Aim of the exercise:
Can you return, word for word, the records that begin at the line containing "Toggle the red filter funnel icon" and run through the end of the records?

Record excerpts:

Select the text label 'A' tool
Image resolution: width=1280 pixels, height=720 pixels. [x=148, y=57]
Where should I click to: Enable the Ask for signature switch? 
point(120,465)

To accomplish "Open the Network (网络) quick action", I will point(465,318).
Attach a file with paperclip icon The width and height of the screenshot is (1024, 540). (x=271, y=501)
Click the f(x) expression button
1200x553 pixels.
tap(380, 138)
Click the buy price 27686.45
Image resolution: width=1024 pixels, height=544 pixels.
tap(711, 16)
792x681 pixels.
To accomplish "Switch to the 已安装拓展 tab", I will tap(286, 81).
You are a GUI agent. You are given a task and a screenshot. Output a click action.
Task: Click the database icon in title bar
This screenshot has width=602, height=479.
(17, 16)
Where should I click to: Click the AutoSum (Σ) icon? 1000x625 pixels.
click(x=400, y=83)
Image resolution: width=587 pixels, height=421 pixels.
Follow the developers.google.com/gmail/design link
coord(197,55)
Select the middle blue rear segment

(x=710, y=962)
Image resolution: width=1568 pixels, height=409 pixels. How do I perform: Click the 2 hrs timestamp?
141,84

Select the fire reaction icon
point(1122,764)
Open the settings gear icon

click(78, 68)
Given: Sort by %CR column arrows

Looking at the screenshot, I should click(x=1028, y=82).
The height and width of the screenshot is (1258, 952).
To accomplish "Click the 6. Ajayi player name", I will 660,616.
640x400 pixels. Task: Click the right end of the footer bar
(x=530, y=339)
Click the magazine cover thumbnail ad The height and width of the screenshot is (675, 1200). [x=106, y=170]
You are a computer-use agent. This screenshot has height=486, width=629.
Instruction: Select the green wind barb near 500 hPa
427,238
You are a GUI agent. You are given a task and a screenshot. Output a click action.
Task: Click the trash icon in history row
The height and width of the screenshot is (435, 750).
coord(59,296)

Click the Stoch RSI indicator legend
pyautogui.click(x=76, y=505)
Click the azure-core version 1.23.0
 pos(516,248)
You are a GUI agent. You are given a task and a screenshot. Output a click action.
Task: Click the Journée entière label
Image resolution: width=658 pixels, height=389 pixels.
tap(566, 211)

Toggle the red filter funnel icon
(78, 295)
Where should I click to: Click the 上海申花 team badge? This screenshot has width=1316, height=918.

Correct response:
Toggle the red filter funnel icon
(78, 295)
Where should I click to: Click the 上海申花 team badge? This screenshot has width=1316, height=918.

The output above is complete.